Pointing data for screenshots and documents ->
☆ ☆ ☆ ☆ ☆

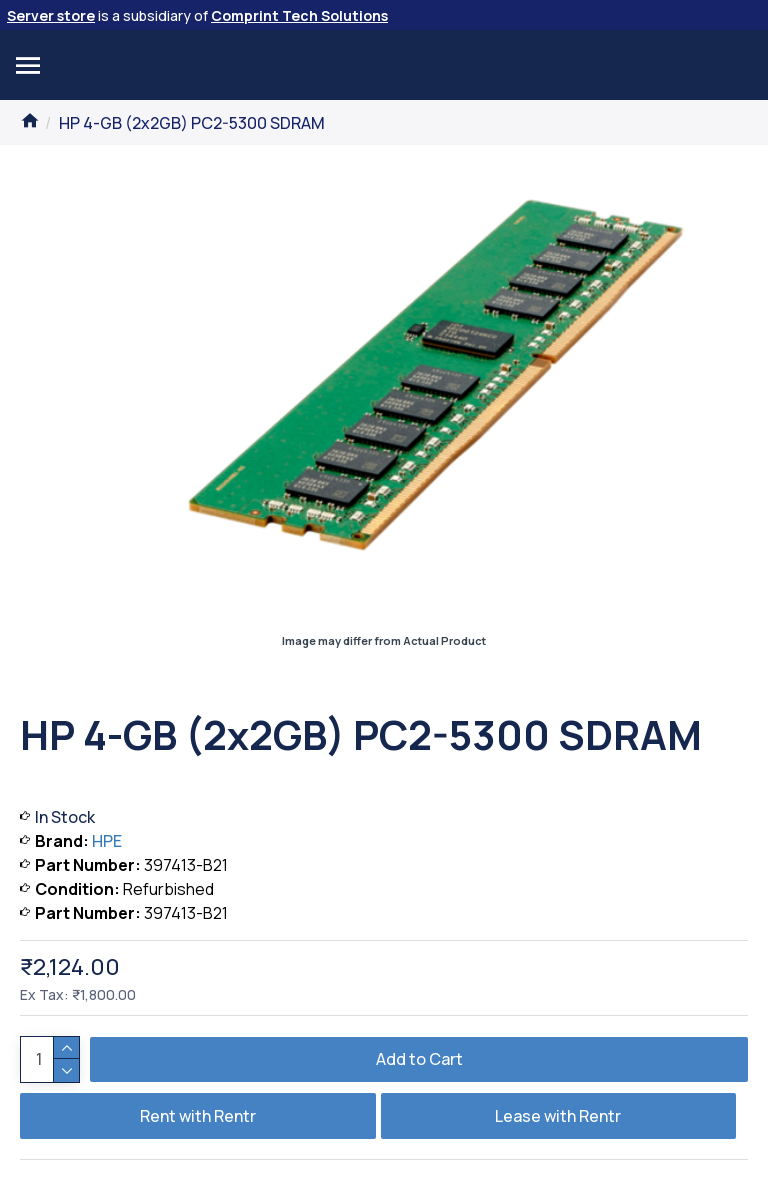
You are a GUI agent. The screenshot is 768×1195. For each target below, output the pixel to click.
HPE (107, 841)
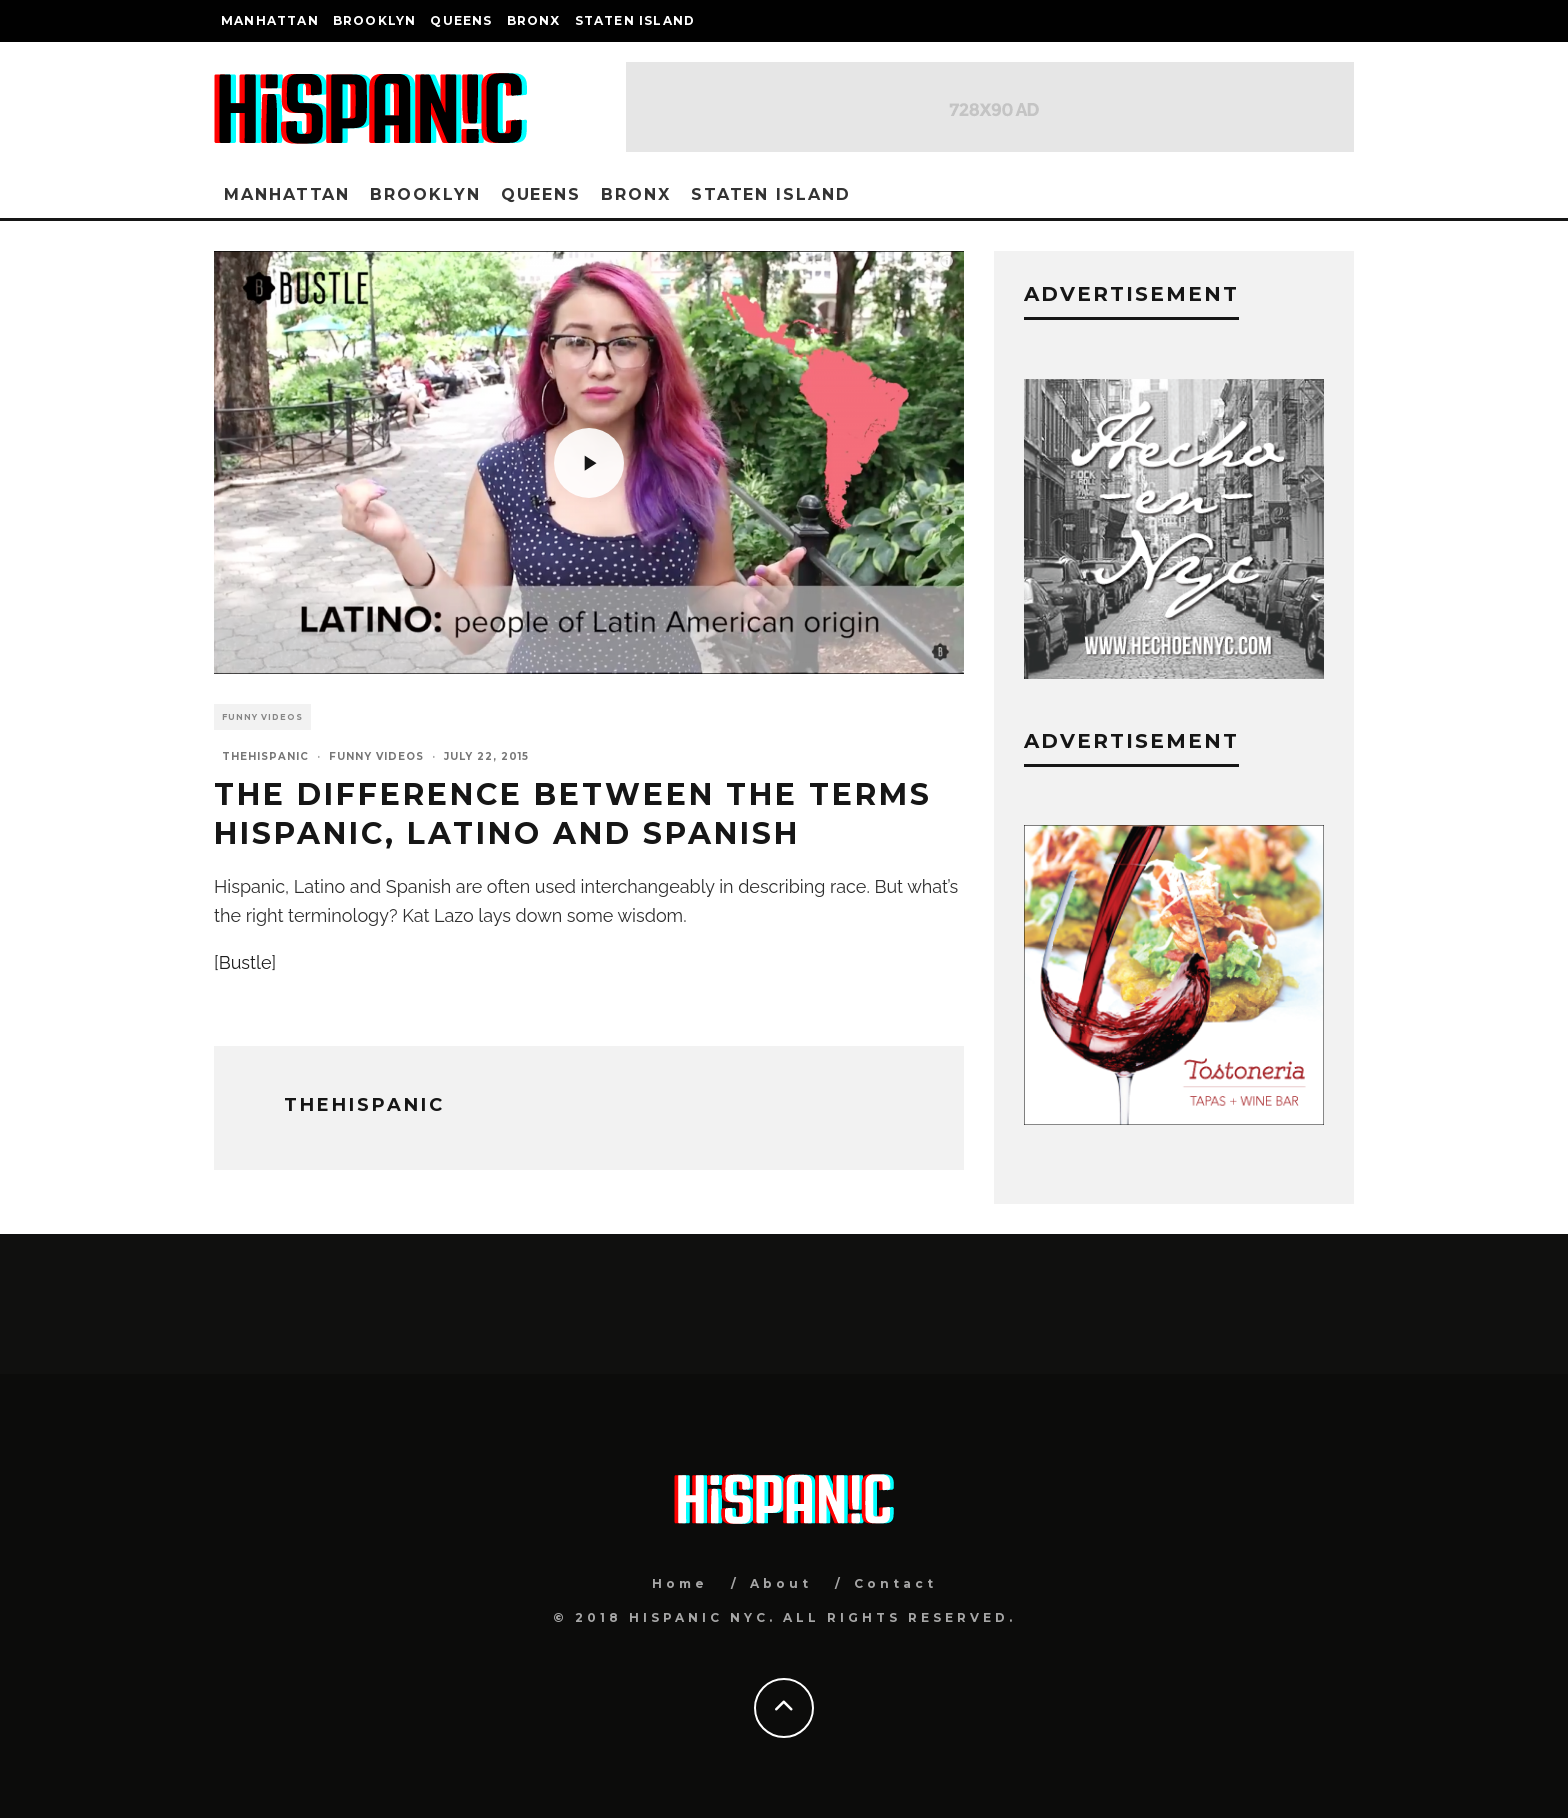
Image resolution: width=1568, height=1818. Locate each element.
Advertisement (1131, 741)
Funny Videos (262, 717)
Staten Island (635, 20)
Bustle (245, 962)
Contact (895, 1583)
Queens (461, 20)
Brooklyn (375, 20)
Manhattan (270, 20)
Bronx (534, 20)
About (781, 1583)
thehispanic (265, 756)
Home (680, 1583)
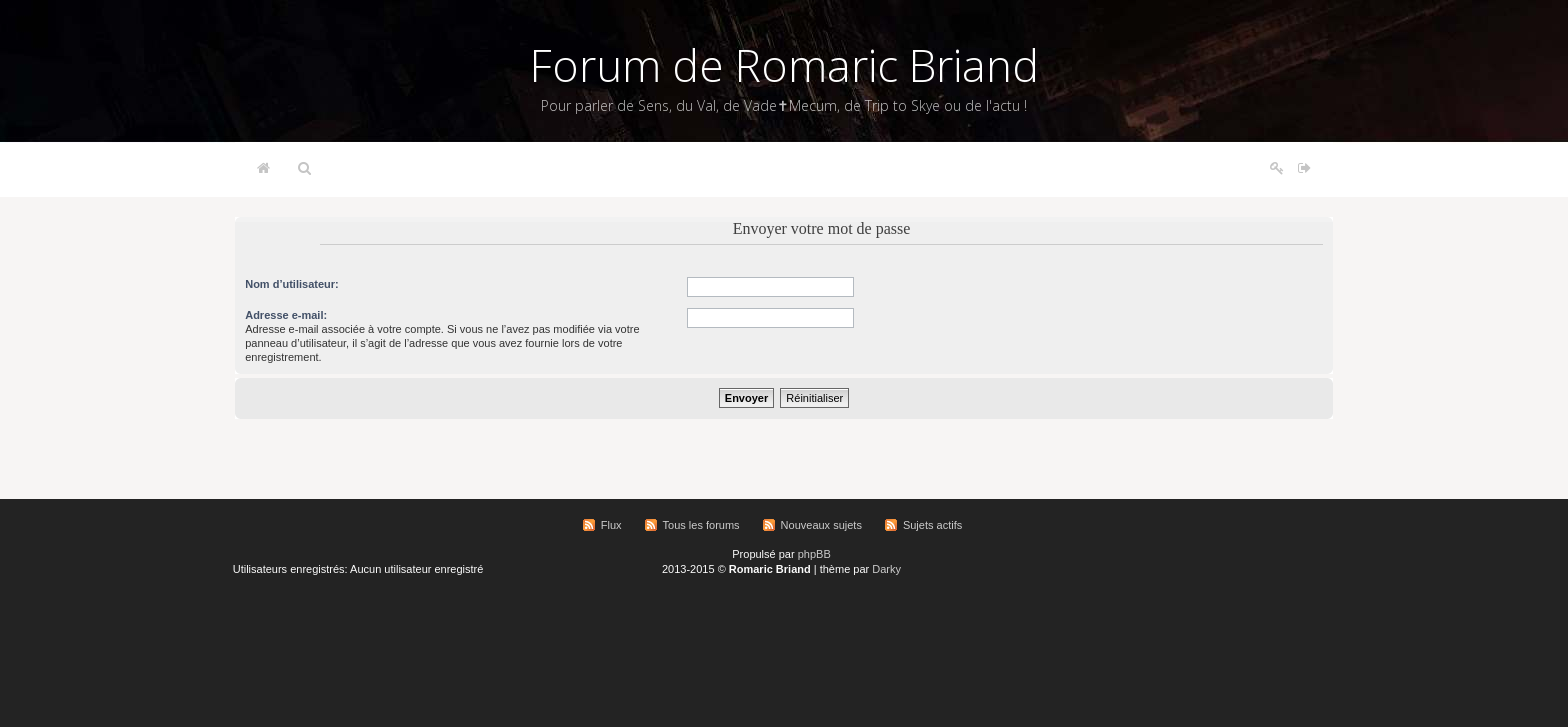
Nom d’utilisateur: (292, 284)
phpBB (814, 554)
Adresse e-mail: (286, 315)
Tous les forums (701, 525)
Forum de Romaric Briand (784, 65)
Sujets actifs (932, 525)
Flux (611, 525)
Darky (886, 569)
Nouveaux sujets (821, 525)
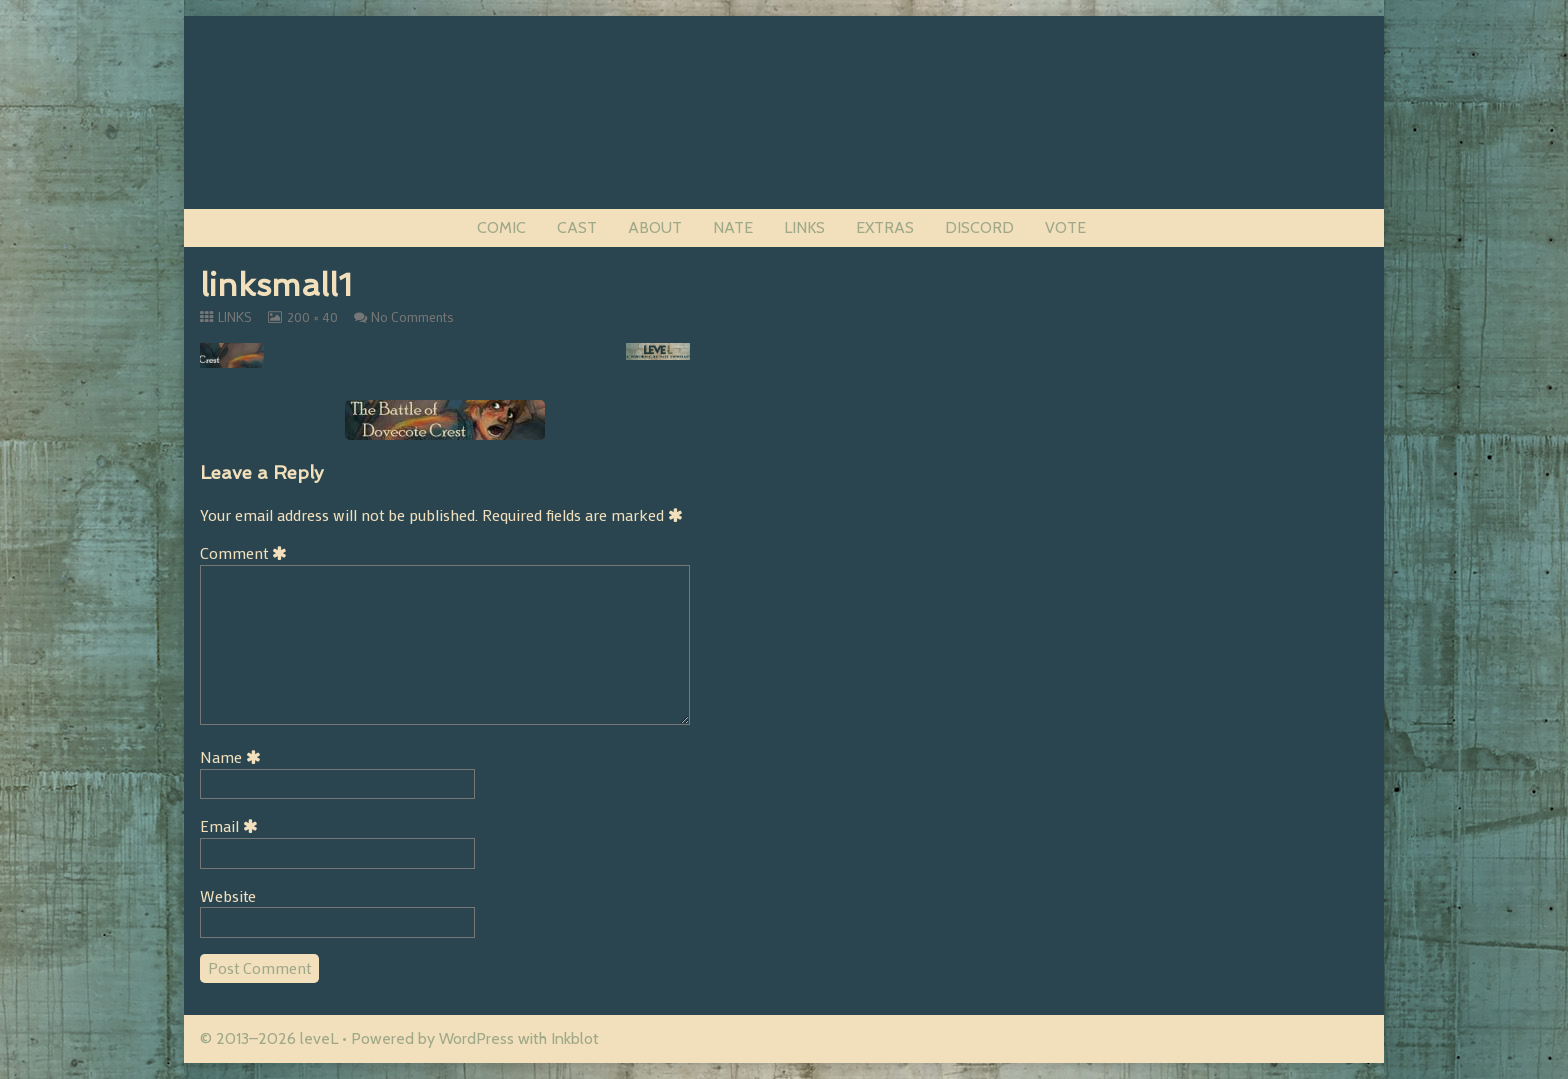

☆ ☆ ☆ ☆ ☆

WRITTEN PROBLEM -> Write out every row above word for word, leaving out the pictures.

ANSWER TO THIS PROBLEM ->
You are a GUI agent. The screenshot is 768×1195. For each target below, output the pixel to click.
HPE (107, 841)
Image resolution: width=1568, height=1818. Locate each element.
Advertisement (1131, 741)
Funny Videos (262, 717)
Staten Island (635, 20)
Bustle (245, 962)
Contact (895, 1583)
Queens (461, 20)
Brooklyn (375, 20)
Manhattan (270, 20)
Bronx (534, 20)
About (781, 1583)
thehispanic (265, 756)
Home (680, 1583)
Nom d’utilisateur: (292, 284)
phpBB (814, 554)
Adresse e-mail: (286, 315)
Tous les forums (701, 525)
Forum de Romaric Briand (784, 65)
Sujets actifs (932, 525)
Flux (611, 525)
Darky (886, 569)
Nouveaux sujets (821, 525)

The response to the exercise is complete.